Louis Walsh settles defamation case

Louis Walsh today received an apology and €500,000 in damages from the Sun newspaper over a false story that he sexually assaulted…

Louis Walsh today received an apology and €500,000 in damages from the Sun newspaper over a false story that he sexually assaulted a man in a Dublin nightclub.

The X Factor judge sued the media group after the Sun published a false story that he sexually assaulted a man in a Dublin nightclub.

Unemployed dance teacher Leonard Watters was jailed for six months in July for wrongly accusing Walsh of groping him in Krystle nightclub after a Westlife concert in April 2011. He has recently been released.

Watters, a 25-year-old father-of-two, alleged he had been sexually assaulted by Walsh in a toilet at the club. His first complaint was made to gardaí outside the club within hours of when the false attack was alleged to have taken place.


Walsh took legal action against the Murdoch group over its coverage of Garda inquiries into allegations. He sued for damages, including for aggravated and exemplary damages, over an article published on June 23rd, 2011, with the headline “Louis Probed Over ‘Sex Attack’ on Man in Loo”.

Eoin McCullough, senior counsel for News Group Newspapers, read a statement to the High Court in Dublin this morning apologising to Walsh.

“The Sun published an article in its editions of 23 June 2011, in which we reported that Louis Walsh was being investigated in relation to a sexual assault on Leonard Watters,” he said.

“In fact it transpired that Leonard Watters had made a false statement to An Garda Siochána, and he has since been convicted in relation to this matter.

“The Sun fully accepts that the alleged assault did not occur in the first place and Louis Walsh is entirely innocent of any such assault.

“The Sun unreservedly apologies to Louis Walsh for any distress caused to him as a result of our article.”

Afterwards, Walsh’s lawyer Paul Tweed, revealed the Sun has agreed to pay €500,000 in damages plus costs.

An emotional  Walsh said afterwards that he would not wished what had happened to him “on my worst enemy”.

While no amount of money would compensate him for what he had gone through, he was really glad to have achieved “this decisive and categorical outcome today”.

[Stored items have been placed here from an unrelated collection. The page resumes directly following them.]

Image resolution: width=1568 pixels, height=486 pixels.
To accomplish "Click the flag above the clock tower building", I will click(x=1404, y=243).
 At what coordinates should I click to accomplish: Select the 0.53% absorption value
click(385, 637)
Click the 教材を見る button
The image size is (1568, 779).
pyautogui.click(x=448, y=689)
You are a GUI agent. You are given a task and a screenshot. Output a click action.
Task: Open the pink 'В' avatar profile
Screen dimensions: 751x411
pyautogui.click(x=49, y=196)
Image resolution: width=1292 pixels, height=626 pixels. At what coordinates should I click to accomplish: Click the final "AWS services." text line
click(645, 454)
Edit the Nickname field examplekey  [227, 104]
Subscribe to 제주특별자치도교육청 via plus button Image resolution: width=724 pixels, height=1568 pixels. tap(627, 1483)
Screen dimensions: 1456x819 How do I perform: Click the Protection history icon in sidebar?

He really wanted to thank his lawyers “because they got me through this.” He said despite this “total vindication” today, he remained very angry at the treatment he received at the hands of the Sun “and the story did start with the Irish Sun”.

He had the utmost respect and time for most journalists with whom he had always enjoyed a good relationship. “I am therefore absolutely gutted and traumatised that these allegations against me should have been published, particularly as I had made it clear there was not one iota of truth in it. And I was totally bewildered as to who would have made up this story.”

Although the perpetrator has since been convicted as a result of concocting the allegations, this did not stop the story being spread all around the world as a result of the Sun’s headlines, he said.

Earlier this year, the High Court heard it was alleged the Sun paid €700 to Mr Watters and promised to make more payments to him before a journalist accompanied him to Pearse Street Garda station where he made his false complaint against Walsh.

It was an operation directed by the Sun “to take out Louis Walsh as a public person”, his counsel Jim O’Callaghan told the court.

The Sun had accepted the accusation was false but initially denied defamation and claimed it acted fairly and reasonably in relation to the publication.

Walsh sought damages including aggravated and/or exemplary damages in which it is alleged that on June 15th, 2011, Watters met Sun journalist Joanne McElgunn in a hotel in Navan.

During the course of a dinner she offered to pay him a sum of money if he agreed to make a complaint to gardaí about “about being assaulted” in the toilet, Mr Walsh says in his statement of claim for his pending libel action.

That same day, Ms McElgunn allegedly travelled to Pearse Street Garda station in Dublin so that the complaint could be made, it is claimed.

Five days later, it is alleged, Watters met up again with Ms McElgunn and he was “encouraged and enticed by her, on behalf of the defendant, to repeat the false statements to her” for publication in the Sun.